--- Task goal ---
Rewrite the material below with every "label" changed to "caption" and nothing else altered, and omit the pictures from your answer.
+-------+
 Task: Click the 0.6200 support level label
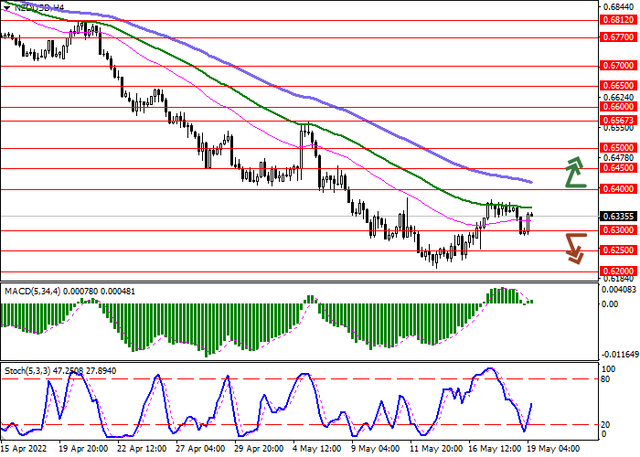coord(619,271)
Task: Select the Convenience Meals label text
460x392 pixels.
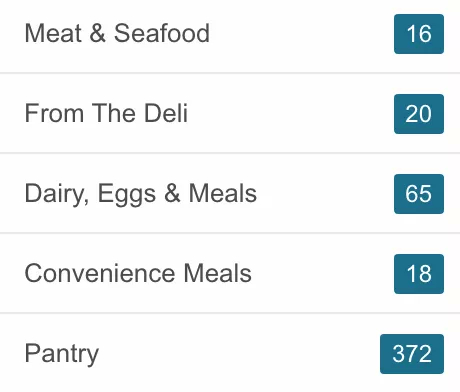Action: pyautogui.click(x=138, y=273)
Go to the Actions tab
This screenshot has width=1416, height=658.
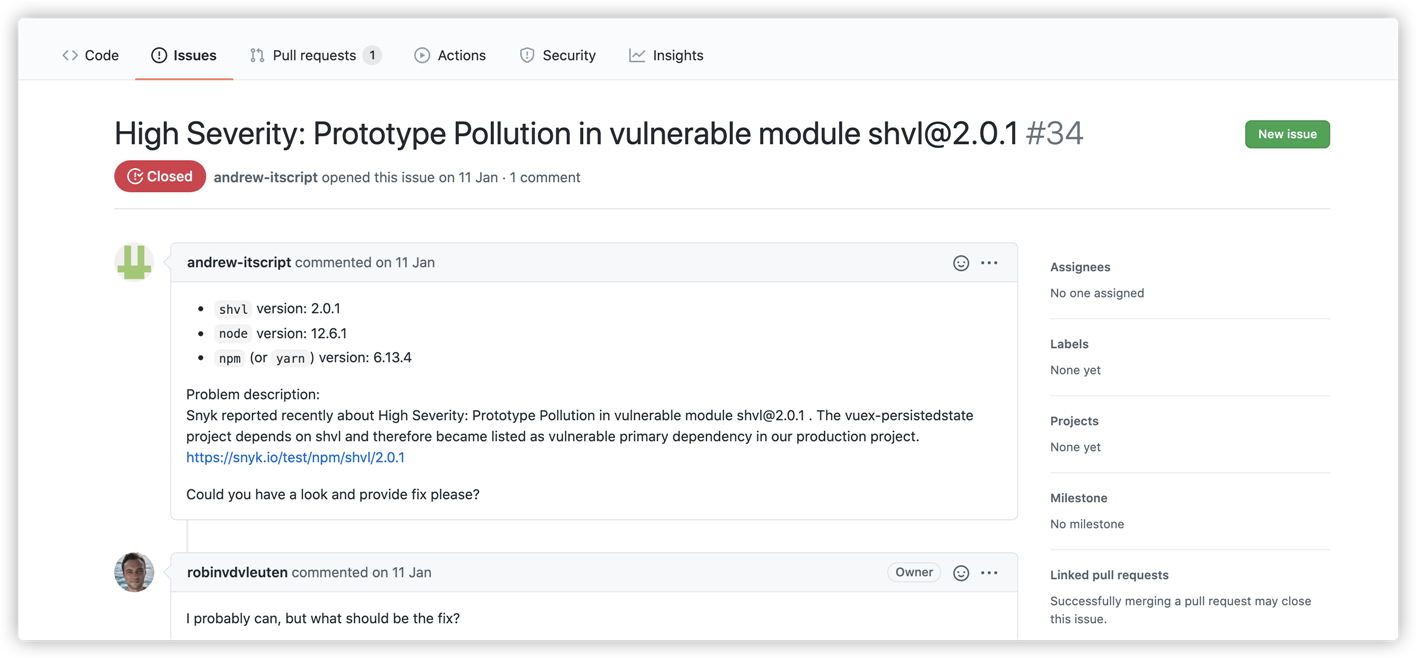coord(450,56)
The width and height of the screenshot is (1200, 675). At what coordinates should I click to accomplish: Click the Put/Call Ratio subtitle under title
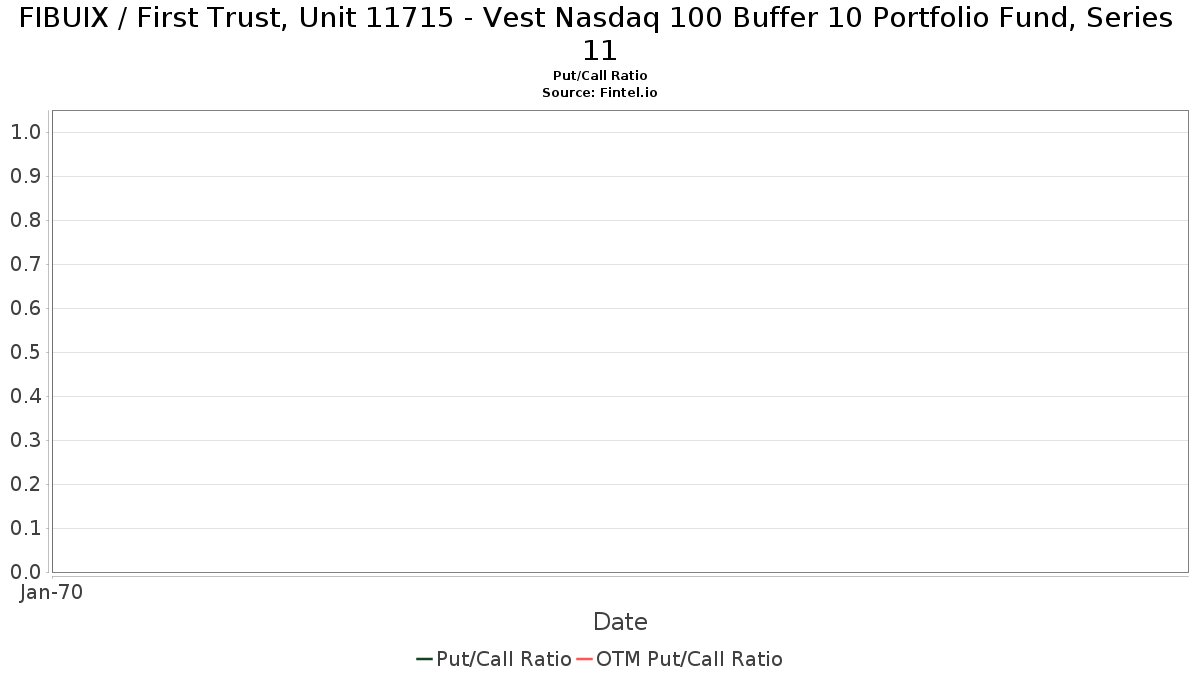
+-------+
--- Reply to the task ---
 Task: Click the 0.6200 support level caption
coord(619,271)
Task: Select the Convenience Meals caption text
460x392 pixels.
Action: pyautogui.click(x=138, y=273)
Go to the Actions tab
This screenshot has width=1416, height=658.
coord(450,56)
The width and height of the screenshot is (1200, 675). At what coordinates should I click to accomplish: Click the Put/Call Ratio subtitle under title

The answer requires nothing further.